Following system colour scheme Selected dark colour scheme Selected light colour scheme

Python Enhancement Proposals

PEP 712 – Adding a “converter” parameter to dataclasses.field

Author:
Joshua Cannon <joshdcannon at gmail.com>
Sponsor:
Eric V. Smith <eric at trueblade.com>
Discussions-To:
Discourse thread
Status:
Draft
Type:
Standards Track
Created:
01-Jan-2023
Python-Version:
3.13
Post-History:
27-Dec-2022, 19-Jan-2023, 23-Apr-2023

Table of Contents

Abstract

PEP 557 added dataclasses to the Python stdlib. PEP 681 added dataclass_transform() to help type checkers understand several common dataclass-like libraries, such as attrs, Pydantic, and object relational mapper (ORM) packages such as SQLAlchemy and Django.

A common feature other libraries provide over the standard library implementation is the ability for the library to convert arguments given at initialization time into the types expected for each field using a user-provided conversion function.

Therefore, this PEP adds a converter parameter to dataclasses.field() (along with the requisite changes to dataclasses.Field and dataclass_transform()) to specify the function to use to convert the input value for each field to the representation to be stored in the dataclass.

Motivation

There is no existing, standard way for dataclasses or third-party dataclass-like libraries to support argument conversion in a type-checkable way. To work around this limitation, library authors/users are forced to choose to:

  • Opt-in to a custom Mypy plugin. These plugins help Mypy understand the conversion semantics, but not other tools.
  • Shift conversion responsibility onto the caller of the dataclass constructor. This can make constructing certain dataclasses unnecessarily verbose and repetitive.
  • Provide a custom __init__ which declares “wider” parameter types and converts them when setting the appropriate attribute. This not only duplicates the typing annotations between the converter and __init__, but also opts the user out of many of the features dataclasses provides.
  • Provide a custom __init__ but without meaningful type annotations for the parameter types requiring conversion.

None of these choices are ideal.

Rationale

Adding argument conversion semantics is useful and beneficial enough that most dataclass-like libraries provide support. Adding this feature to the standard library means more users are able to opt-in to these benefits without requiring third-party libraries. Additionally third-party libraries are able to clue type-checkers into their own conversion semantics through added support in dataclass_transform(), meaning users of those libraries benefit as well.

Specification

New converter parameter

This specification introduces a new parameter named converter to the dataclasses.field() function. If provided, it represents a single-argument callable used to convert all values when assigning to the associated attribute.

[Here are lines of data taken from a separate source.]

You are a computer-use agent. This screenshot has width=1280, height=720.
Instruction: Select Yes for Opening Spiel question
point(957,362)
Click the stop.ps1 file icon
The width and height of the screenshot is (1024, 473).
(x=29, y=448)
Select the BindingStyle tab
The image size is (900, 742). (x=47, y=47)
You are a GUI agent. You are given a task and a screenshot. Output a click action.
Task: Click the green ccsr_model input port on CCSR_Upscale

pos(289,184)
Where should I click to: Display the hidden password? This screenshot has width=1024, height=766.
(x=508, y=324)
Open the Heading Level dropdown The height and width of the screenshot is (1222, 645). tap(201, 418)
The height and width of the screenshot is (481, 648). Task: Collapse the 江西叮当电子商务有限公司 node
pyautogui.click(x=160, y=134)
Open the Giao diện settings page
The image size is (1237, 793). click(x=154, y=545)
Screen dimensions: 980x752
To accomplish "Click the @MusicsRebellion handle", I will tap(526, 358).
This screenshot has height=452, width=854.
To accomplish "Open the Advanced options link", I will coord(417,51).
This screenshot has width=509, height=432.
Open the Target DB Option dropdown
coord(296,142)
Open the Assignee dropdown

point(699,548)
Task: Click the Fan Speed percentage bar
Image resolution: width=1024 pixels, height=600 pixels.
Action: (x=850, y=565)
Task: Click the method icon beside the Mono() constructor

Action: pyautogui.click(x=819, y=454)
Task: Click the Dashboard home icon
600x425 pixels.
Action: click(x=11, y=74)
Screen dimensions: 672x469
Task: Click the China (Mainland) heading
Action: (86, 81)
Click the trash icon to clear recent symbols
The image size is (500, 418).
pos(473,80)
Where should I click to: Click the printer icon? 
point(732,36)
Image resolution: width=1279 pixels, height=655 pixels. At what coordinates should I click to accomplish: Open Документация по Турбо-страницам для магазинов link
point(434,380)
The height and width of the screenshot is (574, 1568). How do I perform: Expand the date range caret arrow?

For frozen dataclasses, the converter is only used inside a dataclass-synthesized __init__ when setting the attribute. For non-frozen dataclasses, the converter is used for all attribute assignment (E.g. obj.attr = value), which includes assignment of default values.

The converter is not used when reading attributes, as the attributes should already have been converted.

Adding this parameter also implies the following changes:

Example

def str_or_none(x: Any) -> str | None:
  return str(x) if x is not None else None

@dataclasses.dataclass
class InventoryItem:
    # `converter` as a type (including a GenericAlias).
    id: int = dataclasses.field(converter=int)
    skus: tuple[int, ...] = dataclasses.field(converter=tuple[int, ...])
    # `converter` as a callable.
    vendor: str | None = dataclasses.field(converter=str_or_none))
    names: tuple[str, ...] = dataclasses.field(
      converter=lambda names: tuple(map(str.lower, names))
    )  # Note that lambdas are supported, but discouraged as they are untyped.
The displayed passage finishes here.